Gegen den Strom? – Ein Plädoyer für einen echten Energiemarkt

Gegen den Strom? – Ein Plädoyer für einen echten Energiemarkt

Zusammenfassung

– Wir wollen die Abschaffung des EEG und Einführung eines Mengenmodells

- In der EU muss der CO²-Zertifikatemarkt zukunftsfit gemacht werden

– Vernetzung der Energieversorgung auf europäischer Ebene, um die besten Standorte nutzen zu können
- Der Grundsatz Privat vor Staat gilt für uns auch bei kommunaler Energieversorgung

– Die Energiewende kann nur gelingen wenn das Netzsystem ausgebaut wird, dazu benötigt es aber die Einbindung und Akzeptanz der Bevölkerung
- Wir wollen Netzstabilität in die Verantwortung der Netzbetreiber legen

- Wir stehen zu Ökostromrabatten, wollen aber gründlich evaluieren, wer sie tatsächlich benötigt

- Eine Maßnahme zur nachhaltigen Energiewende ist Energieeffizienz, die wir mit Aufklärung und (steuerlichen) Anreizen zur Gebäudesanierung vorantreiben wollen

– Forschungsland Deutschland: Der Staat sollte Forschung unterstützen, statt Absatzsubvention zu betreiben

- Endlagerung von Atommüll: Die Standortsuche muss ergebnisoffen und inklusive Gorleben vorangetrieben werden


Präambel

Die stabile und nachhaltige Versorgung der Menschen mit elektrischer Energie ist eine der großen wirtschaftlichen, politischen, aber auch gesellschaftlichen Herausforderungen unserer Zeit. Wir sind überzeugt, dass die Energiepolitik in Zukunft europäisch gestaltet werden sollte, was aber nicht heißt, dass den einzelnen Staaten ihr nationaler Handlungsspielraum in der Energieerzeugung genommen wird. Vielmehr müssen vor allem die Netze besser verknüpft werden, um die besten Formen der Energieerzeugung je nach Standort nutzen zu können.

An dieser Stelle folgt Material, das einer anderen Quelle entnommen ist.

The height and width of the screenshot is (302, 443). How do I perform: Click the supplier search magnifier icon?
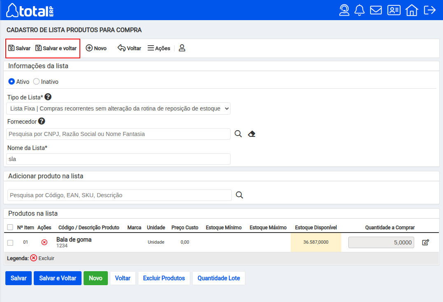pos(238,134)
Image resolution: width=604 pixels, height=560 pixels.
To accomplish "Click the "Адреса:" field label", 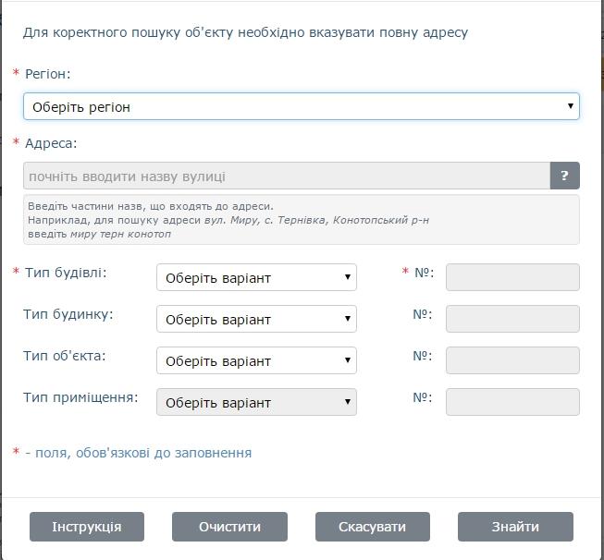I will pyautogui.click(x=51, y=143).
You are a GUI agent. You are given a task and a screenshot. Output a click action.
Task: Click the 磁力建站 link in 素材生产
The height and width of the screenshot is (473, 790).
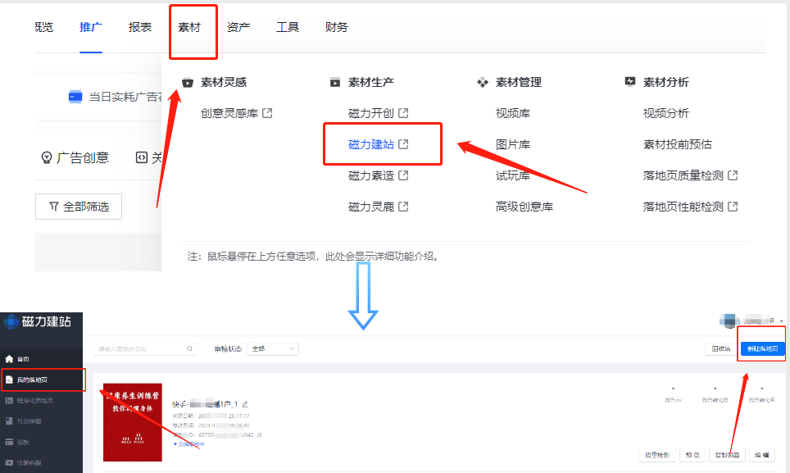(x=371, y=144)

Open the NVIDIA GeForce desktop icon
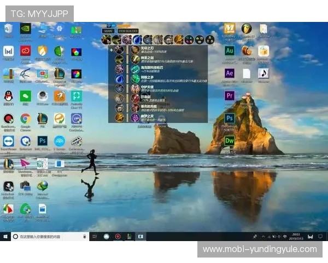[25, 28]
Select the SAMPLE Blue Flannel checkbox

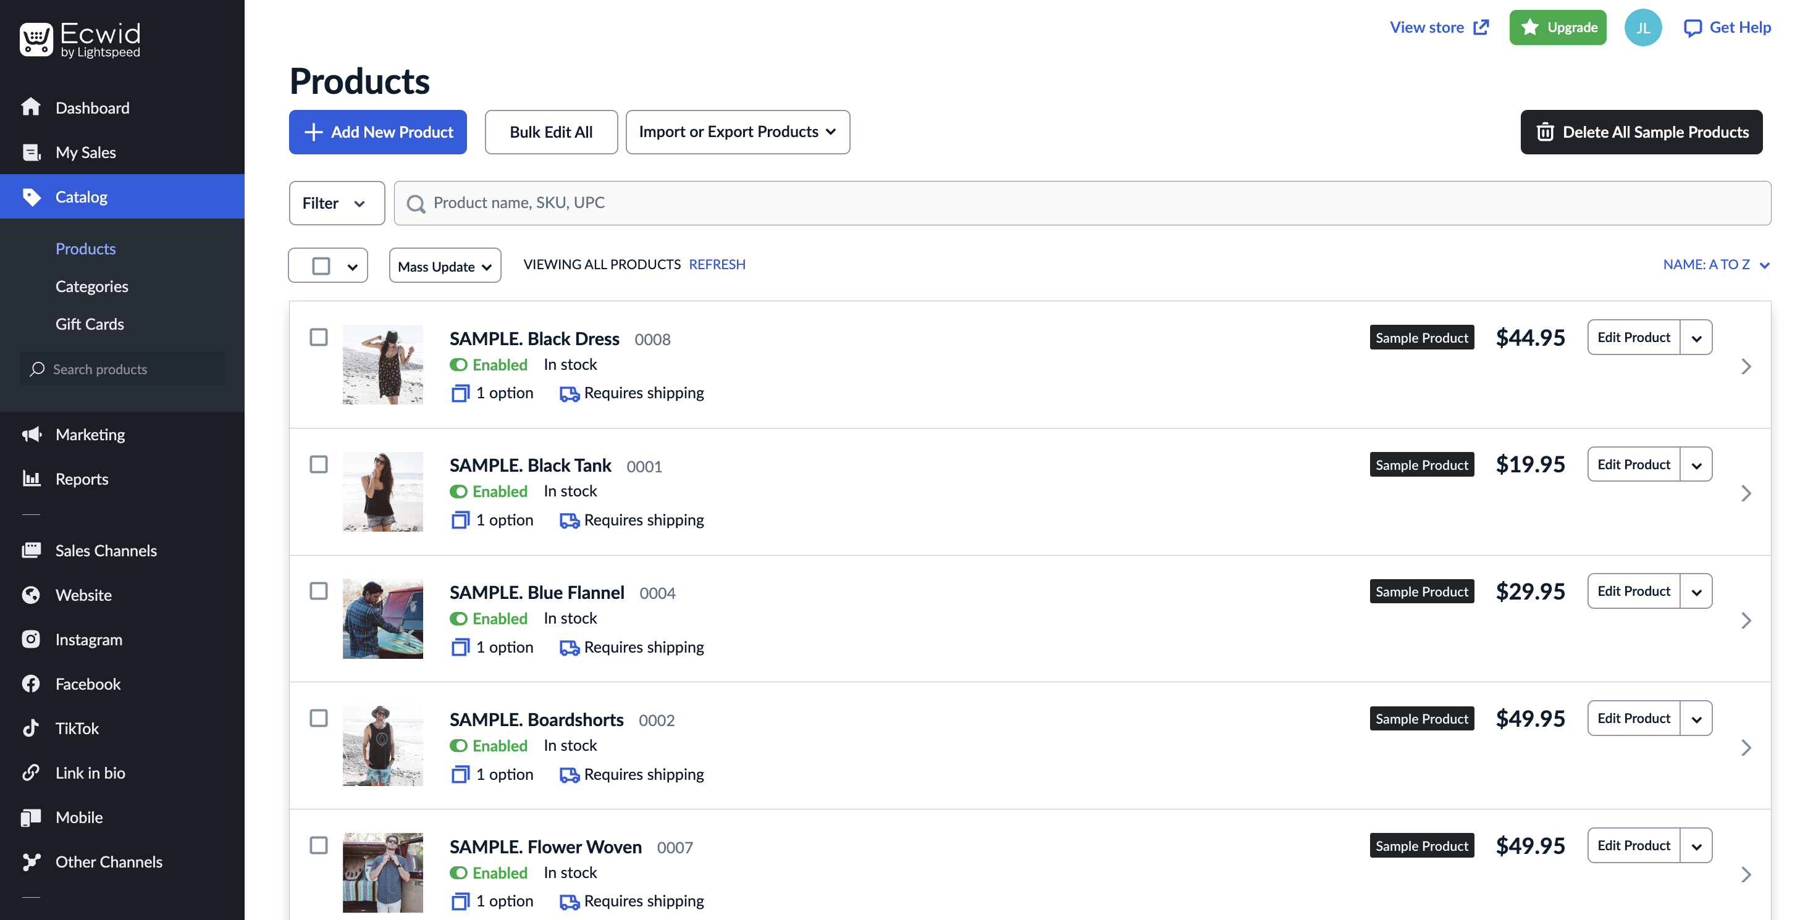(x=319, y=591)
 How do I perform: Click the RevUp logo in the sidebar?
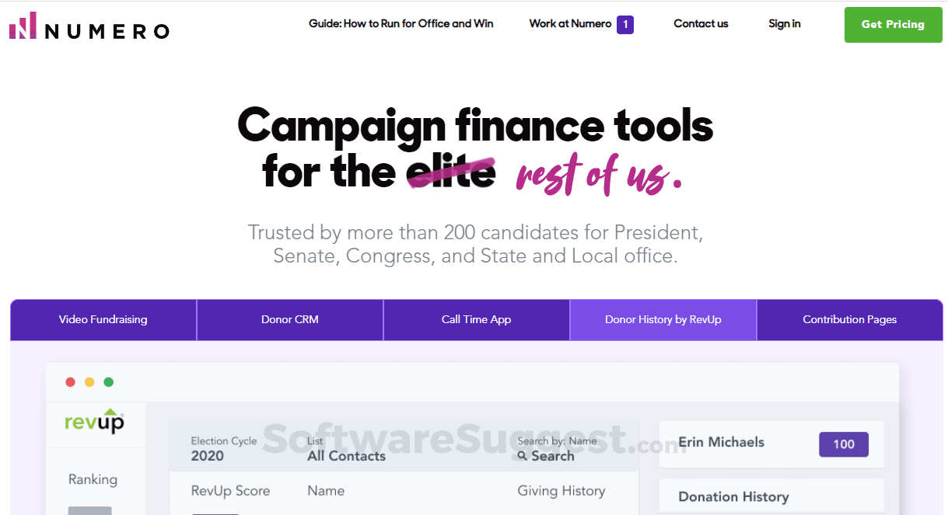pos(95,422)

Liberales Prinzip in der Energiepolitik muss sein, dass der Staat nicht der bessere Unternehmer und Planwirtschaft nicht die bessere Wirtschaftsform ist. Liberale Ordnungspolitik ist Wettbewerbsaufsicht – die Verhinderung von Kartellen und Monopolen – und nicht die dauerhafte Marktverzerrung durch Subventionen, Haftungsübernahmen oder andere Markteingriffe.

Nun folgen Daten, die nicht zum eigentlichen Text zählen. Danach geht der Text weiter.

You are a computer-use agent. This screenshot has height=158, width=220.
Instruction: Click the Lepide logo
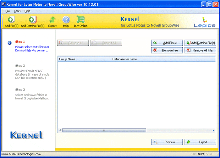tap(204, 22)
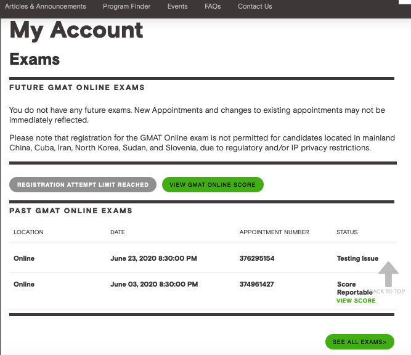
Task: Click the Back to Top arrow icon
Action: [x=388, y=274]
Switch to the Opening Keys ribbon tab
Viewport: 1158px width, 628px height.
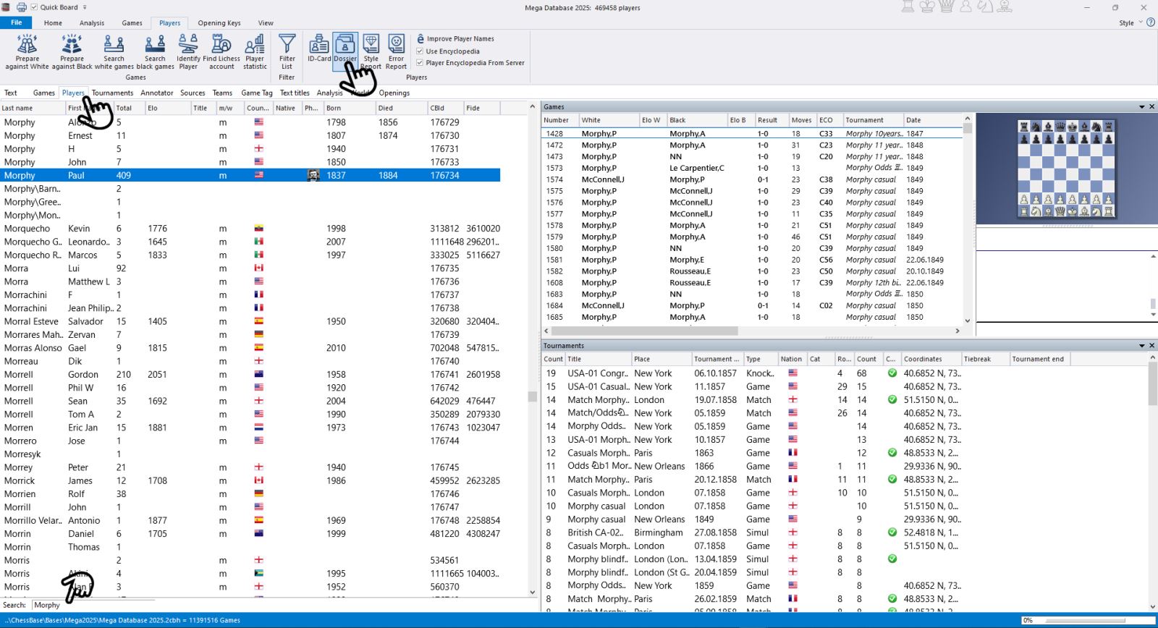(x=219, y=23)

Lebensqualität, Klimaschutzziele, Versorgungssicherheit und die Industrie dürfen nicht gegeneinander ausgespielt werden. Die Kosten für die Energiewende dürfen insbesondere nicht auf die nächste Generation übertragen werden: Wer Reformen jetzt mit neuen Schulden finanziert, hat jeglichen Generationenvertrag aufgekündigt.


Energiewende ökonomisch und ökologisch sinnvoll gestalten
Die Energiewende muss sowohl ökologisch als auch ökonomisch sinnvoll sein. Gerade weil wir uns bewusst sind, dass durch bestimmte Energieumwandlungsformen massive Eingriffe in Ökosysteme erfolgen, muss eine sorgfältige Kosten-Nutzen-Abwägung stattfinden, insbesondere unter ökologischen Gesichtspunkten. Langfristig wünschen wir uns eine Energieversorgung, die zu 100% aus regenerativen Energien besteht.

Im Sinne der Nachhaltigkeit sollten wir den Ressourcenverbrauch bei der Energieerzeugung so gering wie möglich halten. Deshalb befürworten wir bis zum Erreichen des langfristigen Ziels private Investitionen in neue, hochmoderne Kohle- und Gaskraftwerke, um die Grundlastfähigkeit der Energieversorgung sicherzustellen.


Nur wenn sich die Energiewende langfristig marktwirtschaftlich rechnet, wird sich das Konzept auch in anderen Ländern und Regionen durchsetzen.
Ein dauerhafter Sonderweg wird weder Deutschland noch dem Weltklima nützen.
Für uns ist die Nuklearenergie eine Brückentechnologie hin zu einem nachhaltigen Energiemix, da die Kernenergie bei einer ordnungspolitisch angebrachten volkswirtschaftlichen Betrachtung, die sämtliche gewährte Vergünstigungen und die Übernahme von Haftungsrisiken miteinbezieht, nicht konkurrenzfähig ist.
Der Rückgriff auf Nuklearenergie ist zum derzeitigen Zeitpunkt in Hinblick auf Wirtschaftlichkeit und CO2-Neutralität unverzichtbar.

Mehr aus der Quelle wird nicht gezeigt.